A crutch may be helpful if you have a broken leg, foot, or ankle, but crutch words can take away from an otherwise clean manuscript. What is a crutch word???
Like those pesky unnecessary adverbs, crutch words are often used to create emphasis. Some examples are just, very, and that. I tend to throw and, but, and so in the mix as well, because many times they're used unnecessarily.
1) Jane was very tired after her long trek through the forest. (very)
2) Jane was exhausted after her long trek through the forest. (stronger verb)
3) If she could just find her way back to the path. (just)
4) If she could find her way back to the path, she'd never try to escape again. (gives clarity to her actions)
5) Callum set his jaw, too outraged to speak.
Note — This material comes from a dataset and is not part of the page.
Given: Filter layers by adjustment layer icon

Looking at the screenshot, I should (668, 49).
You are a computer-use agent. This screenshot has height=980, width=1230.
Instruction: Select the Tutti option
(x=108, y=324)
And his teeth ached from the action. (And)
6) Callum set his jaw, too outraged to speak. His teeth ached from the action. (eliminates the use of an unnecessary word and tightens the writing)
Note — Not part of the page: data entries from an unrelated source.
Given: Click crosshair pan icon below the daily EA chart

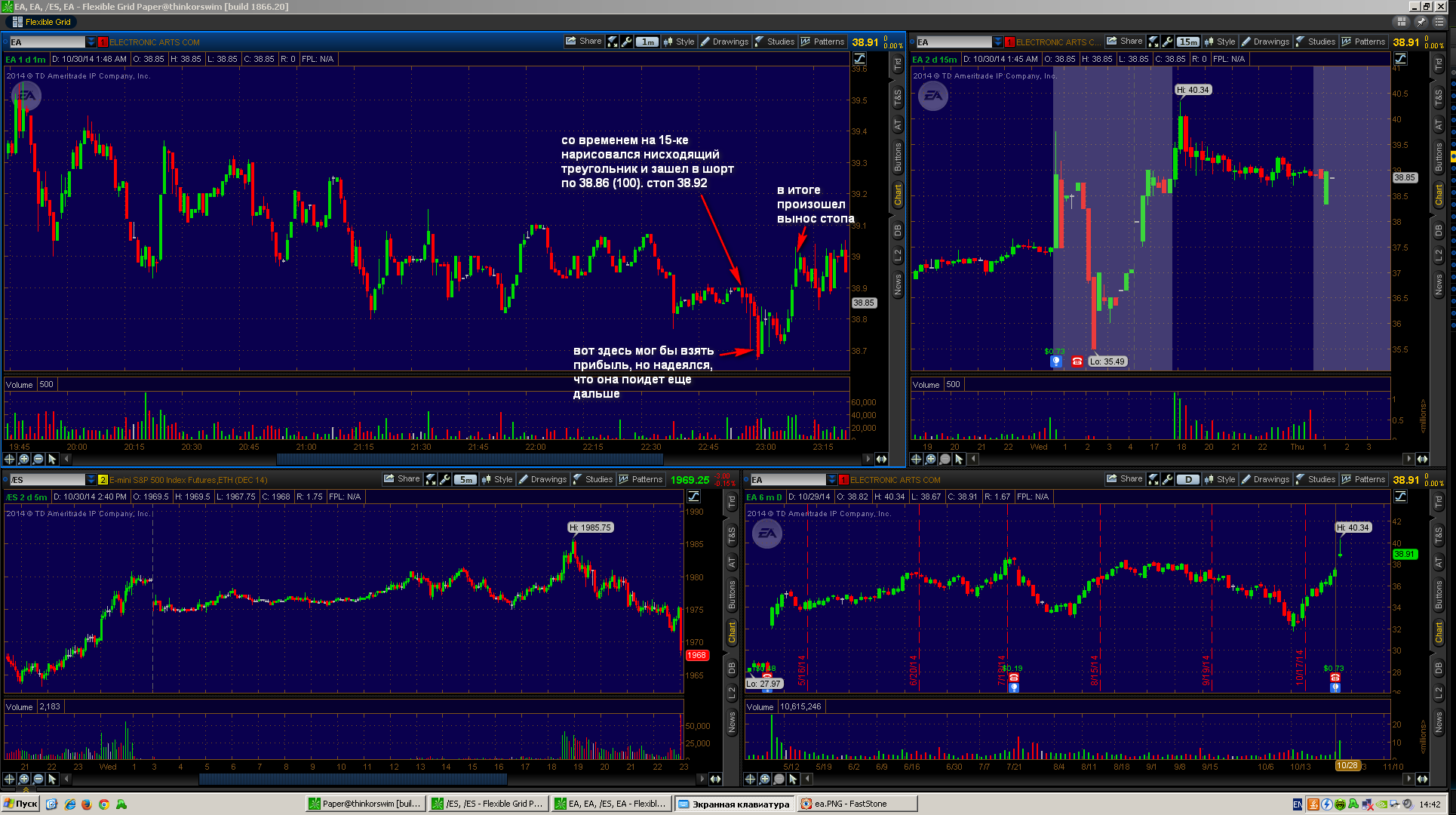Looking at the screenshot, I should click(x=750, y=779).
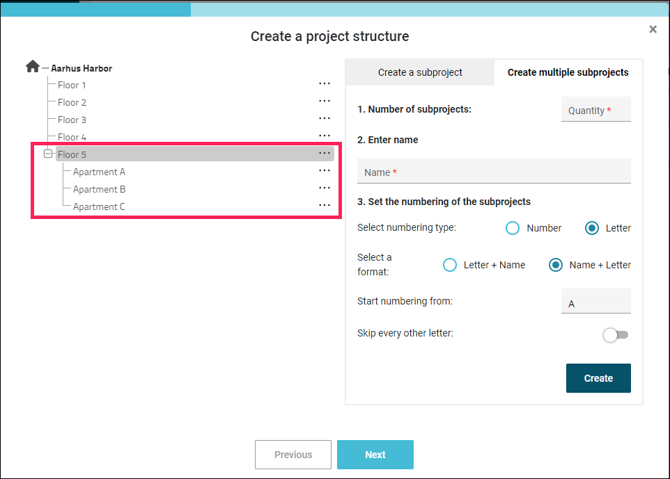Open the three-dot menu for Floor 2
Viewport: 670px width, 479px height.
tap(324, 102)
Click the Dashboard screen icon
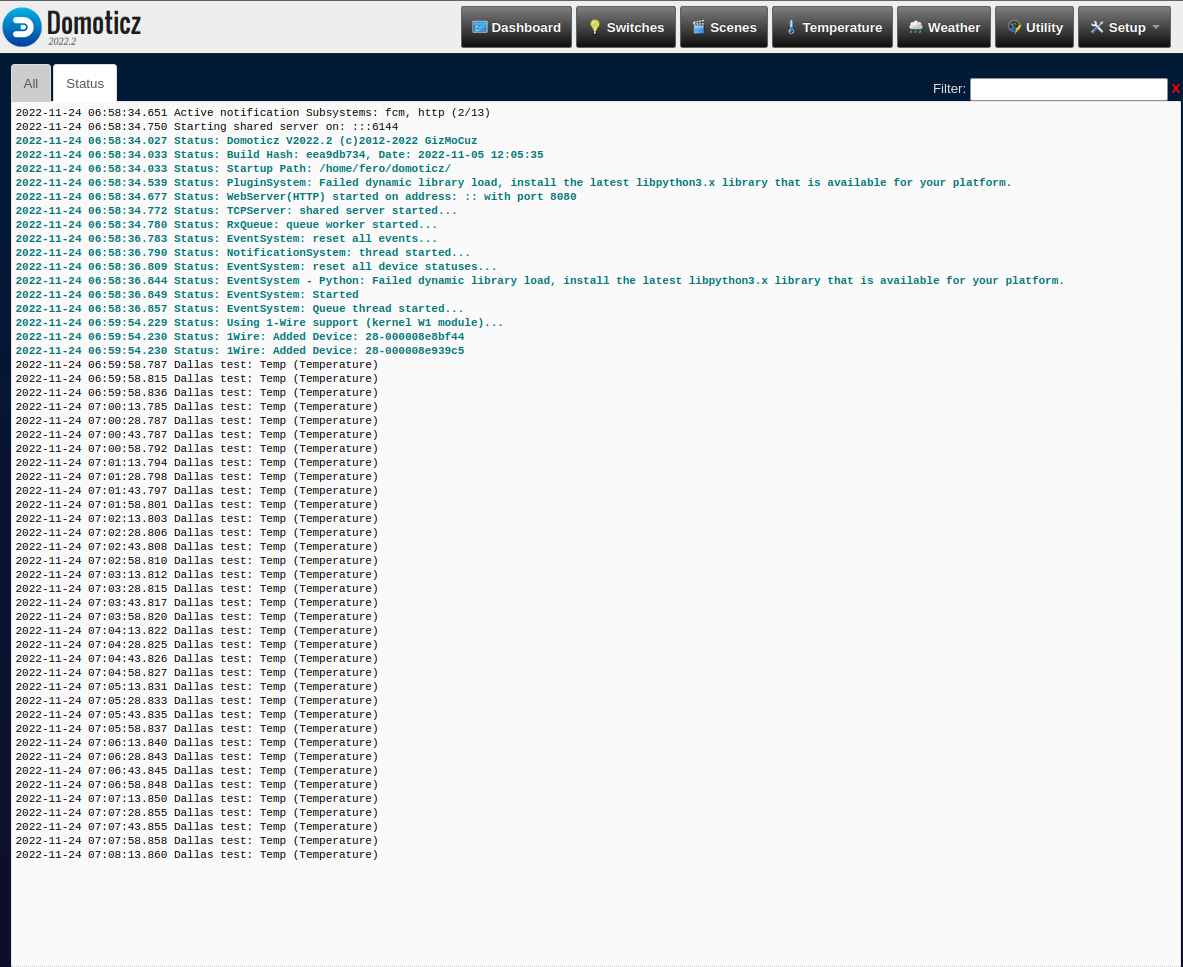Image resolution: width=1183 pixels, height=967 pixels. coord(480,27)
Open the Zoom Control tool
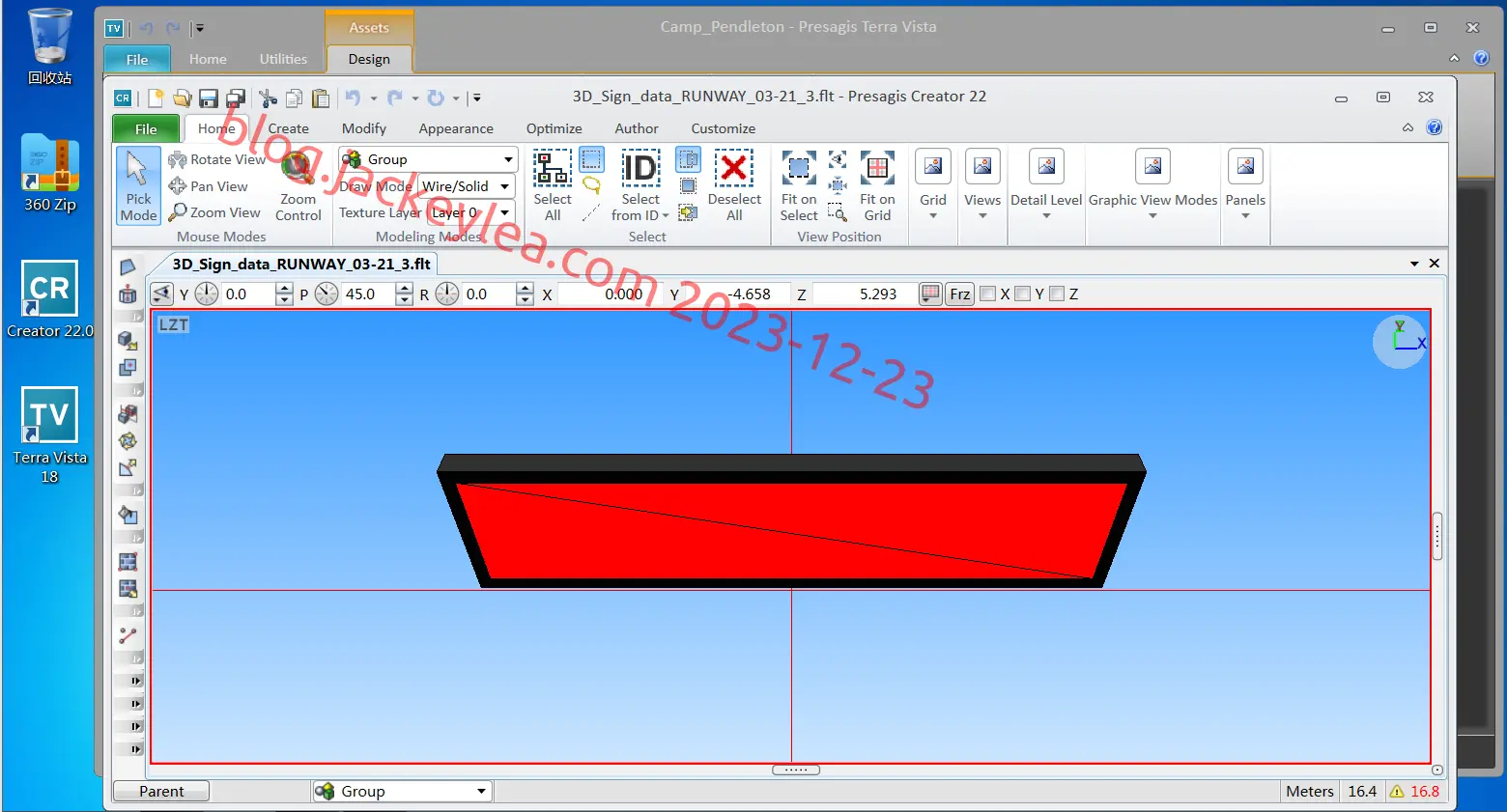 tap(299, 185)
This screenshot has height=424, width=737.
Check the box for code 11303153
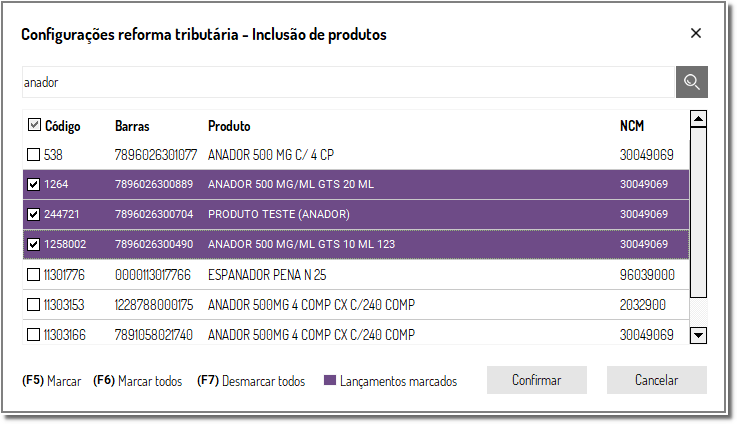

7) He heaved the pouch of Jane's dried peas that he'd gathered into the woods. (that)
8) He heaved the pouch of Jane's dried peas he'd gathered into the woods. (tightens the writing)
9) His voice was so loud that the farmers outside the castle wall could probably hear him. (so, that)
10) His voice boomed loud enough for the farmers outside the castle wall to hear him. (tightens the writing)
By tightening the writing, many of these unnecessary words are eliminated. A good critique partner should also notice the crutch words, because they tend to interrupt flow and raise questions about a sentence's meaning. The more you write, the more readily you'll recognize your crutch words and tighten as you write!
Next week, I'll be posting about Internal Dialogue!
Back to work on Red Hot Pepper for me!
Romance...With A Kick!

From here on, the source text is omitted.